As graphical outputs of the Serial Group Comparisons Script, Rhea offers three possibilities (box, violin, and dot plots) that can easily be set by the user in the upper modifiable part of the script. An example of these outputs is provided in Fig. 5.

Correlations

For the detection of variables that show the same or reverse direction of changes across individual samples, a correlation calculation script is available in Rhea. This script makes one important separation across the variables provided in the input table. They are considered either as meta-variables (continuous measures of physicochemical variables from the samples) or as taxonomic variables (relative abundances of OTUs or higher taxonomic levels). This guarantees a better control over data transformation and the number of performed tests. By default, correlations between all meta-variables and taxonomic variables are calculated. If relevant, all pairwise correlations within meta-variables and/or taxonomic variables can be calculated and reported too.

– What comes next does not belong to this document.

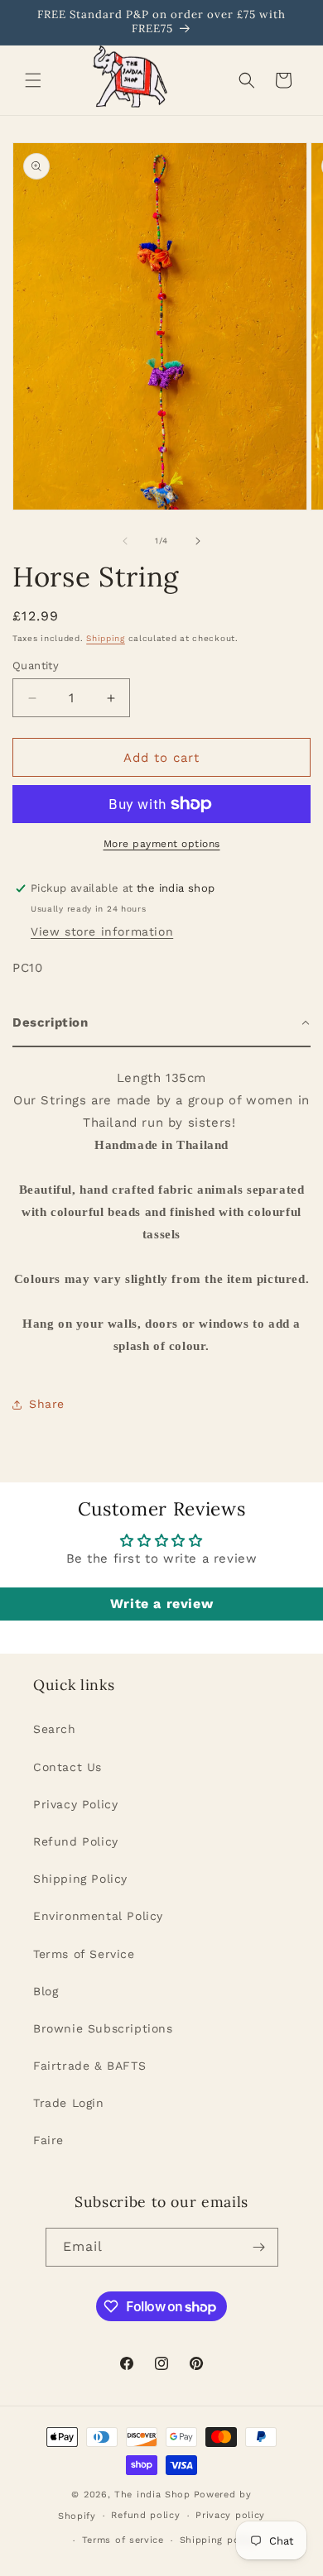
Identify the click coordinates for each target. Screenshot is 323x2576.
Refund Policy (75, 1841)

Sequencing data (read counts, OTUs, and taxonomies) are compositional and therefore data transformation is needed before true correlations across variables can be detected (Aitchison, 1986). In simple terms, this refers to the artificial dependency of parts of a community when sampled and expressed as proportions. Independent changes in numbers of one member of a community affect the relative abundance of all other members even if their absolute numbers have not change. This can lead to misleading conclusions on correlations between relative abundances among members of the population. In Rhea, the centred log-ratio transformation is used to remove the compositionality constrains in taxonomic variables. Following this transformation, the table is centred and scaled, and the Pearson correlation for all pairs is calculated (Pearson, 1909). The significance of each observed correlation (also after correction) is reported together with the number of observations that supports it. As for the Serial Group Comparisons tests, selections of only some taxonomic levels for calculating the correlations can help avoiding repetitive testing of redundant data. Variables that appear in less than a fixed percentage of samples can also be removed from the analysis (30% is the default minimum number of samples that a taxonomic variable should appear in order to be tested for correlations). The removal of zeros and near-zero values (as explained in detail above) is also recommended for the taxonomic variables during correlations calculation, i.e., if an OTU is detected >0.5% relative abundance in 9 out of 30 samples, only the corresponding values will be used for calculation of correlations to other variables. Rhea always reports the number of observations (pairs of values) that supports each calculated correlation. The Correlation Script generates two graphical outputs shown in Fig. 6.